Good Time: An Interview with director Josh Safdie
Good Time is the third film from directing-duo and brothers Josh and Ben Safdie, starring Robert Pattinson as Constantine “Connie” Nikas, a guy who attempts to rob a New York bank with his younger brother Nick who has learning difficulties, played by Ben Safdie himself. A giant leap away from his seemingly inescapable past as the Twilight pin-up, Robert Pattinson’s gritty performance and the refreshingly odd-ball pace and approach of the film has the critics stirred up in a frenzy.
We were able to snag a quick chat with co-director Josh Safdie ahead of the movie’s premiere at the London Film Festival to talk about fighting off Pattinson-targeted paparazzi, violence and prison as a metaphor in the film.
Hi Josh, so great to meet you. So Good Time – it’s the third feature film you’ve made with your brother. When did you two decide to start filming together?
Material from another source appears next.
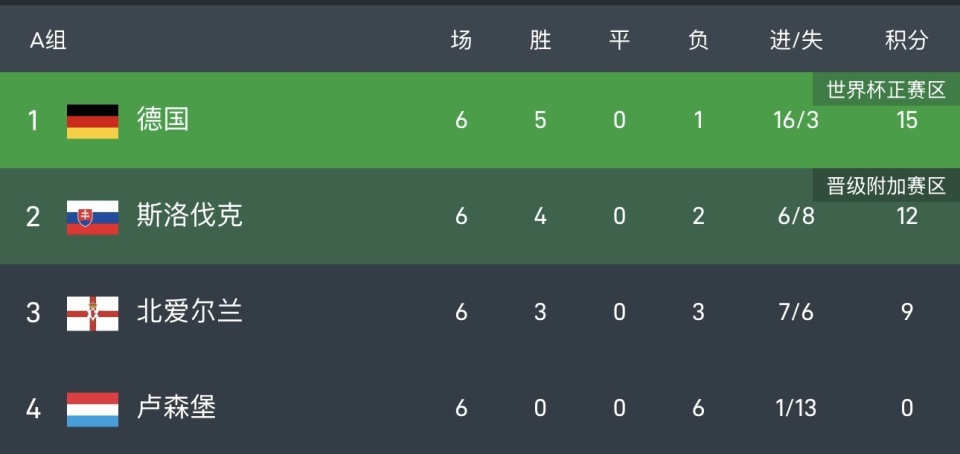Click Luxembourg's 1/13 goals value
The height and width of the screenshot is (454, 960).
pyautogui.click(x=795, y=409)
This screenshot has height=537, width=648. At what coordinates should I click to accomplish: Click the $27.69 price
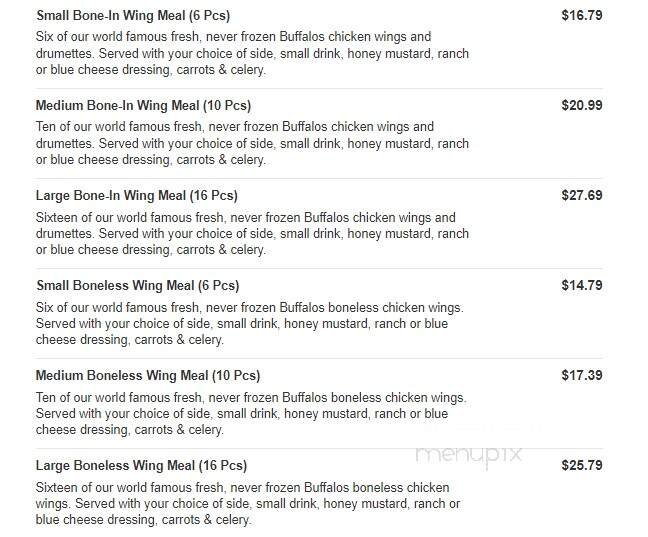(581, 196)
Actually fourth film – we did a documentary too. But yes we decided we wanted to work with each other when I was in high school, when I decided to film a play – a video adaptation of Who’s Afraid of Virginia Woolf. iMovie had just come out and I said to my brother: “This program just came out. I’m gonna go film this movie. You need to learn the program, so that when I’m done we can edit it together.” And that was basically the beginning of our collaboration – well, you could go back further to when we were little kids with our dad’s video camera and we never really stopped. So even the first film that I directed that he wasn’t a part of, he still was. It was only because he wasn’t in New York that he wasn’t a part of it.
In this particular film, you are both directing, but Benny’s also starring in it and you co-wrote it?
I wrote it with someone else. But he edited it with the person I co-wrote it with.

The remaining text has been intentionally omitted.